Carl Rogers’ Client-centred Therapy
Pioneer US therapist Carl Rogers is one of my heroes, a great therapist and a very beautiful human being. Rogers made the bold and profound step of dropping all techniques and psychological theory from his psychotherapy. Instead, he concentrated on the relationship between the therapist and the client. He maintained that if the therapist
- possesses empathy,
- is caring, respectful, and warmly accepting of the client, and
- is real and genuine in his or her responses,
then the client will change and grow. In the 1940’s, psychotherapy was still a world in which the expert therapist diagnosed what was wrong with the client, and then told the client how to get better. Rogers trust and respect for his client’s self-healing was utterly revolutionary.
Today his work is called the client-centred “approach”, not therapy, because of its wide value in all types of relationships, in schools, at work, and in the family. Empathy, warm accepting respect, and genuineness are indeed the bedrock of all relationships.
Rogers worked extensively in education, and would have been appalled by the present emphasis in the UK on testing in schools:
“I believe that the testing of the student’s achievements in order to see if he meets some criterion held by the teacher, is directly contrary to the implications of therapy for significant learning.”

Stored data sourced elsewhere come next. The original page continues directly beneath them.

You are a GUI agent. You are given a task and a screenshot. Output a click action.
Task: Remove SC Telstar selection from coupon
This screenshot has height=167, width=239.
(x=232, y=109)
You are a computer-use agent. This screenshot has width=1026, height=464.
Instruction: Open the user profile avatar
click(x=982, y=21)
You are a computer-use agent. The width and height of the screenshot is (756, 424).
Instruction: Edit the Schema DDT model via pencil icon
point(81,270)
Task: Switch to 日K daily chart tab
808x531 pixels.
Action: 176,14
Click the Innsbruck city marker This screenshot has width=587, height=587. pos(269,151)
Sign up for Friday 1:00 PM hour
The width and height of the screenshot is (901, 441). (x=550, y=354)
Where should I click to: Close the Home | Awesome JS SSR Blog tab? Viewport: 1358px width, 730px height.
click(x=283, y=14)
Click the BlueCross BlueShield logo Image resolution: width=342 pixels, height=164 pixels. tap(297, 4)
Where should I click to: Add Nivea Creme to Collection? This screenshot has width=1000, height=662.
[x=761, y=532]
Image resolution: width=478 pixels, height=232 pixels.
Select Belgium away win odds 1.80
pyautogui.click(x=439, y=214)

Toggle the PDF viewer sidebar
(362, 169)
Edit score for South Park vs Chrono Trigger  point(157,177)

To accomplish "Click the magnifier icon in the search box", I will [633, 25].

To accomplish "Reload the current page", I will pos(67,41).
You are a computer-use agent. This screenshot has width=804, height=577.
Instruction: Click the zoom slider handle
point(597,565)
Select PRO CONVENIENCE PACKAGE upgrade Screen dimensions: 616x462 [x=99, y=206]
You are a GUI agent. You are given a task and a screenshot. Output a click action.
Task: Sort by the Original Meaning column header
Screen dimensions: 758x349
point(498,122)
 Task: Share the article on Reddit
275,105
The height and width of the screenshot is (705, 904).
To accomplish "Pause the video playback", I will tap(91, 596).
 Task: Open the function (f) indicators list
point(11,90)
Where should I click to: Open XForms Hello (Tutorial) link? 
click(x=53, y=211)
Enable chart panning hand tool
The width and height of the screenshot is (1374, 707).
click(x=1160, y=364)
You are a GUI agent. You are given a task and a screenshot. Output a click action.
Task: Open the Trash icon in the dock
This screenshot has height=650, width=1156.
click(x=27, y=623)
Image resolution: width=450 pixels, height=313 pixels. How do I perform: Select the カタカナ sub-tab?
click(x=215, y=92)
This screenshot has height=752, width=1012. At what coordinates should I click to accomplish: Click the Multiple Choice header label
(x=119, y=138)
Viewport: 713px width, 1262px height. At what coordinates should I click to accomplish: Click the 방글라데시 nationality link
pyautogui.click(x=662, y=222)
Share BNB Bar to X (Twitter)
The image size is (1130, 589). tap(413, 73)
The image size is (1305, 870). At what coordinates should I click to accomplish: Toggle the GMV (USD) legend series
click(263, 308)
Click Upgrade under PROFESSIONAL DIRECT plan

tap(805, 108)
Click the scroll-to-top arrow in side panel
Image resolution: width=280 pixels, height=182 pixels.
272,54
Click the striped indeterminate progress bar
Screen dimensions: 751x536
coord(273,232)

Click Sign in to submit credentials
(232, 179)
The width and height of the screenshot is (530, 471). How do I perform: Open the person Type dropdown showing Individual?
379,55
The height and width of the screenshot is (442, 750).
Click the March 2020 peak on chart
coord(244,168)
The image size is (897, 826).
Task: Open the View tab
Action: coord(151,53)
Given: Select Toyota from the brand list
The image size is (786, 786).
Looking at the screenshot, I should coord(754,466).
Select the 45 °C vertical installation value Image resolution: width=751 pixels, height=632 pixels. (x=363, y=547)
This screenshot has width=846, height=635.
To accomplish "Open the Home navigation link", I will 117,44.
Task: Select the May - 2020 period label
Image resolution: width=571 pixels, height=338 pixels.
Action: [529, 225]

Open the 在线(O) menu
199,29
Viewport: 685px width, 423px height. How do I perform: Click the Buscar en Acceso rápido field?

Rogers has been validated by research which shows that in all forms of therapy, the relationship with therapist is a very important important factor.
Modern psychotherapy owes Rogers a profound debt and I’m sure his work continues to have immense value.
However, techniques do count and the psychotherapy world has moved on. The popular image nowadays of client-centred therapy is of Rogers’ minimalist phase, a reaction against psychoanalysis. In this he did nothing except repeat back what the client had said, in slightly different words, to show that he had understood according to these three criteria. (That doesn’t sound much, but it was the WAY he repeated things back – he heard underlying nuances on such a deep level and repeated them back with such compassion, respect, and presence – amazing to behold.)
The minimalist phse was a step in his own development, and that of modern therapy. But some therapists, in particular counsellors, still today practice nothing else. To me it is a mistake to cling to a stepping-stone methodology which even Rogers in the end left behind. I get many clients who have had such counselling and they all say the same thing: “I understand where my problems come from, but nothing has changed.” So while the way I do things embodies Rogers’ three principles, it goes beyond that: I want your everyday life to change. With modern Rogerian minimalist counselling, too often it doesn’t.